### Directions
Can you output, word for word, the lines starting at the one containing "This screenshot has" and ending at the one containing "pos(103,239)", with both of those included? Leave the pictures out.

### Material provided
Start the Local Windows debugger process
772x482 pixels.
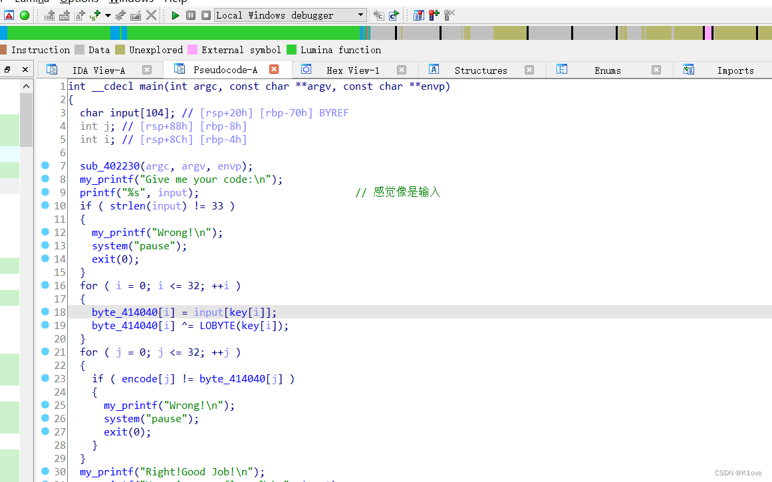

* * *

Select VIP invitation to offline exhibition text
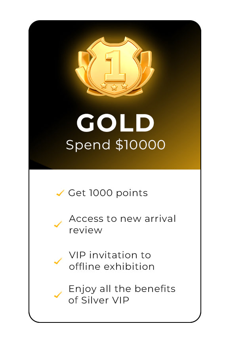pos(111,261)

==

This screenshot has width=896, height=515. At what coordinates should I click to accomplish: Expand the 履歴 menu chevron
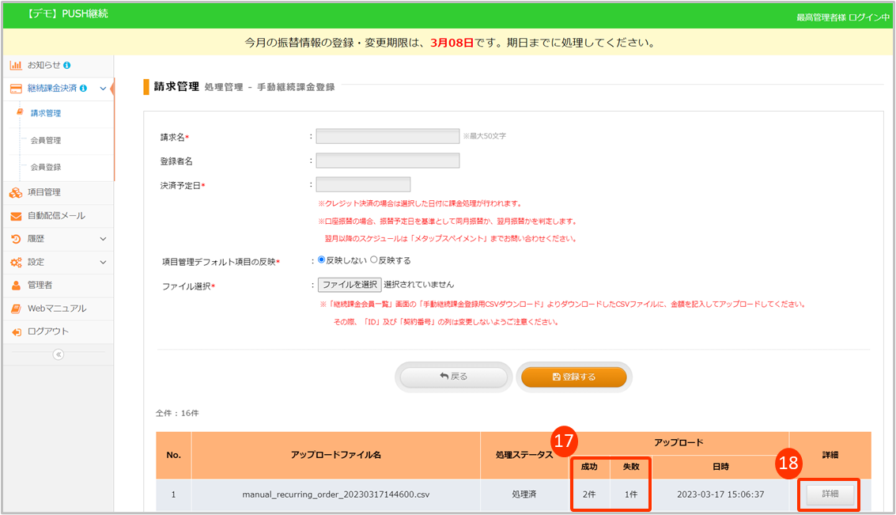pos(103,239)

### Exercise result
This screenshot has width=896, height=515. At what coordinates should I click to accomplish: Expand the 履歴 menu chevron
pos(103,239)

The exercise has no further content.